• **Aim of the task**: Reproduce each entry below in full, exactly as it was given.

Collected data entries:
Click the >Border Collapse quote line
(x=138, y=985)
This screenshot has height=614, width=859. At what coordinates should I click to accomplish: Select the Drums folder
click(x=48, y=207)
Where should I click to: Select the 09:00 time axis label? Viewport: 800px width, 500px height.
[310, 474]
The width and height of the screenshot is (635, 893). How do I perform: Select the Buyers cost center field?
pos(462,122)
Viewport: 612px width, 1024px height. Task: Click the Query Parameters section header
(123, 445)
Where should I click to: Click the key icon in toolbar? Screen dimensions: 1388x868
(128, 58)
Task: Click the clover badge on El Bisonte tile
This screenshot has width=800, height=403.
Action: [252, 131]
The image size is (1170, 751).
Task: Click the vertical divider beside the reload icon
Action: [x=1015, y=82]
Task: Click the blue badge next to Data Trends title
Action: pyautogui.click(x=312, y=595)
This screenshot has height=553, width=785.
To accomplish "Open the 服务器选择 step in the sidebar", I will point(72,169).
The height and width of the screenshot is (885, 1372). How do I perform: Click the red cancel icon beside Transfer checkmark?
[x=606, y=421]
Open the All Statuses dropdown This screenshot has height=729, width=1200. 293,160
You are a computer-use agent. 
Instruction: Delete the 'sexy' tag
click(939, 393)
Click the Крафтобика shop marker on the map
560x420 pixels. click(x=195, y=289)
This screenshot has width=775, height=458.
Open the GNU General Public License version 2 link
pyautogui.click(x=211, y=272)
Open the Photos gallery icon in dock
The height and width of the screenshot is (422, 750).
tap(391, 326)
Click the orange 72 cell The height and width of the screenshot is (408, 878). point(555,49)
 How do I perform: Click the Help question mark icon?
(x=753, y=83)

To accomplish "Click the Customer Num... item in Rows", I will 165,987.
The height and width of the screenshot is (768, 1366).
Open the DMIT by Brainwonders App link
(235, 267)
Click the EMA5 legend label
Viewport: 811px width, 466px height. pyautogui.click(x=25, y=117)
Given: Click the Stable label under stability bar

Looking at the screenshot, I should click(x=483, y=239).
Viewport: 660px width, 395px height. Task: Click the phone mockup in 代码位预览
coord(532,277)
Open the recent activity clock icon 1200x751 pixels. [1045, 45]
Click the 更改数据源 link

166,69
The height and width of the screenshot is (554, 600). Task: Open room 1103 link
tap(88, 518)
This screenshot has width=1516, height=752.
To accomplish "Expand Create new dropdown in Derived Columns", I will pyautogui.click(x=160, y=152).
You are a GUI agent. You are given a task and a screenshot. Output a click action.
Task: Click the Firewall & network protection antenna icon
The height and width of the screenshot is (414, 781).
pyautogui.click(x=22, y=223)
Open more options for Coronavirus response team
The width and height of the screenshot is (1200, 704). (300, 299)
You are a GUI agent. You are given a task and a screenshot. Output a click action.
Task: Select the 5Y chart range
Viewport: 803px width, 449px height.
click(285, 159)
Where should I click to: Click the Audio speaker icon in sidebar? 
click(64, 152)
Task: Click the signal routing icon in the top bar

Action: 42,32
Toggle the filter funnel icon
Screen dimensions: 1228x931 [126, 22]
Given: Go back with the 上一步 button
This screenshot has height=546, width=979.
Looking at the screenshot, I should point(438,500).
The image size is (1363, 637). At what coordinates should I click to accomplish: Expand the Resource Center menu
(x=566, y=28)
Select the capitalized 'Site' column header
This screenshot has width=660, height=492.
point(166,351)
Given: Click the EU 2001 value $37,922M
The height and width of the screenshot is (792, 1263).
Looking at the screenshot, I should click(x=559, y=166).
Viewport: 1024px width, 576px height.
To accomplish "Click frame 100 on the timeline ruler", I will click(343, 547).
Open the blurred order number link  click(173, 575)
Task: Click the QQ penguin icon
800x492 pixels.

• **Result**:
Click the >Border Collapse quote line
(x=138, y=985)
This screenshot has height=614, width=859. At what coordinates should I click to accomplish: Select the Drums folder
click(x=48, y=207)
Where should I click to: Select the 09:00 time axis label? Viewport: 800px width, 500px height.
[310, 474]
The width and height of the screenshot is (635, 893). How do I perform: Select the Buyers cost center field?
pos(462,122)
Viewport: 612px width, 1024px height. Task: Click the Query Parameters section header
(123, 445)
Where should I click to: Click the key icon in toolbar? Screen dimensions: 1388x868
(128, 58)
Task: Click the clover badge on El Bisonte tile
This screenshot has width=800, height=403.
Action: [252, 131]
The image size is (1170, 751).
Task: Click the vertical divider beside the reload icon
Action: [x=1015, y=82]
Task: Click the blue badge next to Data Trends title
Action: pyautogui.click(x=312, y=595)
This screenshot has height=553, width=785.
To accomplish "Open the 服务器选择 step in the sidebar", I will point(72,169).
The height and width of the screenshot is (885, 1372). How do I perform: Click the red cancel icon beside Transfer checkmark?
[x=606, y=421]
Open the All Statuses dropdown This screenshot has height=729, width=1200. 293,160
You are a computer-use agent. 
Instruction: Delete the 'sexy' tag
click(939, 393)
Click the Крафтобика shop marker on the map
560x420 pixels. click(x=195, y=289)
This screenshot has width=775, height=458.
Open the GNU General Public License version 2 link
pyautogui.click(x=211, y=272)
Open the Photos gallery icon in dock
The height and width of the screenshot is (422, 750).
tap(391, 326)
Click the orange 72 cell The height and width of the screenshot is (408, 878). point(555,49)
 How do I perform: Click the Help question mark icon?
(x=753, y=83)

To accomplish "Click the Customer Num... item in Rows", I will 165,987.
The height and width of the screenshot is (768, 1366).
Open the DMIT by Brainwonders App link
(235, 267)
Click the EMA5 legend label
Viewport: 811px width, 466px height. pyautogui.click(x=25, y=117)
Given: Click the Stable label under stability bar

Looking at the screenshot, I should click(x=483, y=239).
Viewport: 660px width, 395px height. Task: Click the phone mockup in 代码位预览
coord(532,277)
Open the recent activity clock icon 1200x751 pixels. [1045, 45]
Click the 更改数据源 link

166,69
The height and width of the screenshot is (554, 600). Task: Open room 1103 link
tap(88, 518)
This screenshot has width=1516, height=752.
To accomplish "Expand Create new dropdown in Derived Columns", I will pyautogui.click(x=160, y=152).
You are a GUI agent. You are given a task and a screenshot. Output a click action.
Task: Click the Firewall & network protection antenna icon
The height and width of the screenshot is (414, 781).
pyautogui.click(x=22, y=223)
Open more options for Coronavirus response team
The width and height of the screenshot is (1200, 704). (300, 299)
You are a GUI agent. You are given a task and a screenshot. Output a click action.
Task: Select the 5Y chart range
Viewport: 803px width, 449px height.
click(285, 159)
Where should I click to: Click the Audio speaker icon in sidebar? 
click(64, 152)
Task: Click the signal routing icon in the top bar

Action: 42,32
Toggle the filter funnel icon
Screen dimensions: 1228x931 [126, 22]
Given: Go back with the 上一步 button
This screenshot has height=546, width=979.
Looking at the screenshot, I should point(438,500).
The image size is (1363, 637). At what coordinates should I click to accomplish: Expand the Resource Center menu
(x=566, y=28)
Select the capitalized 'Site' column header
This screenshot has width=660, height=492.
point(166,351)
Given: Click the EU 2001 value $37,922M
The height and width of the screenshot is (792, 1263).
Looking at the screenshot, I should click(x=559, y=166).
Viewport: 1024px width, 576px height.
To accomplish "Click frame 100 on the timeline ruler", I will click(343, 547).
Open the blurred order number link  click(173, 575)
Task: Click the QQ penguin icon
800x492 pixels.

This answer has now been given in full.